Top of Material for this exercise

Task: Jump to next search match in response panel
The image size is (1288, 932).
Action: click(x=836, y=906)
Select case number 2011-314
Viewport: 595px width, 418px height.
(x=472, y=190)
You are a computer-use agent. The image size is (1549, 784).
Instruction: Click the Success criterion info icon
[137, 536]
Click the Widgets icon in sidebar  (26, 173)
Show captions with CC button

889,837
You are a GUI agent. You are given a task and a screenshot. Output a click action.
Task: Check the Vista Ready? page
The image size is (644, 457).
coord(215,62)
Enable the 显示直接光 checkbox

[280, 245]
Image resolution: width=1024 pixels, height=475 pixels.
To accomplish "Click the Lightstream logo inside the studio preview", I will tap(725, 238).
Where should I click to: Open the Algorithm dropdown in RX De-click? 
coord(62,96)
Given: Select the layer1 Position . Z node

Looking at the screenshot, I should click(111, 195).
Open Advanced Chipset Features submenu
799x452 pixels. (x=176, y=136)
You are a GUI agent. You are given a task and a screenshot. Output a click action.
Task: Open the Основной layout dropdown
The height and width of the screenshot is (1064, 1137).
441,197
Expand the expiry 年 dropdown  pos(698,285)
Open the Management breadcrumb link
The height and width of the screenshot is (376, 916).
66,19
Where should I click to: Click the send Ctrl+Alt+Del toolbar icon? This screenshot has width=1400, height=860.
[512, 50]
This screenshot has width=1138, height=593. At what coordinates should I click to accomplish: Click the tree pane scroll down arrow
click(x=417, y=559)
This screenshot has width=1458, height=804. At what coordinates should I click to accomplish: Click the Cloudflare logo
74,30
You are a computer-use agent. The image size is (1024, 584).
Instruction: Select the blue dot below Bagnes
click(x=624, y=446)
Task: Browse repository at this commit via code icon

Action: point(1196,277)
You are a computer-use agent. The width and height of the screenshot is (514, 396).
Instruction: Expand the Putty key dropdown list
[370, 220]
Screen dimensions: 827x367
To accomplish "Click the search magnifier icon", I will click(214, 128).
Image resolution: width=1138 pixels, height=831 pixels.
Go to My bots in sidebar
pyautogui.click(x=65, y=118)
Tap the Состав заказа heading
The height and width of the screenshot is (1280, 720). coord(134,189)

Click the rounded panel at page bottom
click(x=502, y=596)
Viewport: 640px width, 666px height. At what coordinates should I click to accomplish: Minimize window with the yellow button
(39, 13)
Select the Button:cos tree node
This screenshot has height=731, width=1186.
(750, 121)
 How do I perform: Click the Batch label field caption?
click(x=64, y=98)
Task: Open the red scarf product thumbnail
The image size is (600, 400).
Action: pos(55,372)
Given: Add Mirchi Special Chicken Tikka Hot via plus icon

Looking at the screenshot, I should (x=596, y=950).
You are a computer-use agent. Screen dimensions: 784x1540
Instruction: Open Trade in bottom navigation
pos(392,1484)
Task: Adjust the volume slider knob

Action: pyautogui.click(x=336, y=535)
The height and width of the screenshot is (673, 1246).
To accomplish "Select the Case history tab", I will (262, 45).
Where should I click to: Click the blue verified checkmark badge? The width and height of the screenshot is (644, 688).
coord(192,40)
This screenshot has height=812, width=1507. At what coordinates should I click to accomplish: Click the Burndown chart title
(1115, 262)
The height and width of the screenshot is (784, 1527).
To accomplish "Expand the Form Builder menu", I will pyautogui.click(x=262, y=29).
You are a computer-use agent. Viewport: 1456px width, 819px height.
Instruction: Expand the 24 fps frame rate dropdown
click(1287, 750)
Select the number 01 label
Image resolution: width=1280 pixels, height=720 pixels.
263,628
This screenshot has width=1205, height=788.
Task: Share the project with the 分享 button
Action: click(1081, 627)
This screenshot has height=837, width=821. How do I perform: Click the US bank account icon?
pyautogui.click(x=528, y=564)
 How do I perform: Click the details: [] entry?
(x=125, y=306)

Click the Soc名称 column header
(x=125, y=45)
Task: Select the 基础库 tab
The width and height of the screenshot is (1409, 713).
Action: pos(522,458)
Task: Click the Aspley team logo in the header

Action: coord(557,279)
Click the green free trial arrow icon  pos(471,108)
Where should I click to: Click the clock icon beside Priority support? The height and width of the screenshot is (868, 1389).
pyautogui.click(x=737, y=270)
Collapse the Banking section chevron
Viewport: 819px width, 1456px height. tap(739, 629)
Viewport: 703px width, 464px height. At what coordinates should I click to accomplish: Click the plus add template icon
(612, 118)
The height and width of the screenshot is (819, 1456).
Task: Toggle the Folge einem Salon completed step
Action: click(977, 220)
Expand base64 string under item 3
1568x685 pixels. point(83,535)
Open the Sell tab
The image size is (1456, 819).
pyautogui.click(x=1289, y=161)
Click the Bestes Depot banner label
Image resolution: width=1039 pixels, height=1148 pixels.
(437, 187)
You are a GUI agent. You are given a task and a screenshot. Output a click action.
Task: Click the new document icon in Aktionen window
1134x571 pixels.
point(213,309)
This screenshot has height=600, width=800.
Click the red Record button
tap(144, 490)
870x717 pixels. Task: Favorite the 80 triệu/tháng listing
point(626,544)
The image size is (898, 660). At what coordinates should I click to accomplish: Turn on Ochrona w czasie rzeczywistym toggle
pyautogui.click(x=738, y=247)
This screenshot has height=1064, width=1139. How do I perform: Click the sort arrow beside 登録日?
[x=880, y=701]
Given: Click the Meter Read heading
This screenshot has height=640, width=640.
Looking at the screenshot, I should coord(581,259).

Bottom of Material for this exercise

=== Work required ===
Whenever the string "agent" turns up in a line of the data, copy that line.

=== Reply to the exercise ===
You are a computer-use agent. The image size is (1549, 784).
You are a GUI agent. You are given a task and a screenshot. Output a click action.
You are a GUI agent. You are given a task and a screenshot. Output a click action.
You are a computer-use agent. The image size is (1024, 584).
You are a computer-use agent. The width and height of the screenshot is (514, 396).
You are a computer-use agent. Screen dimensions: 784x1540
You are a computer-use agent. Viewport: 1456px width, 819px height.
You are a GUI agent. You are given a task and a screenshot. Output a click action.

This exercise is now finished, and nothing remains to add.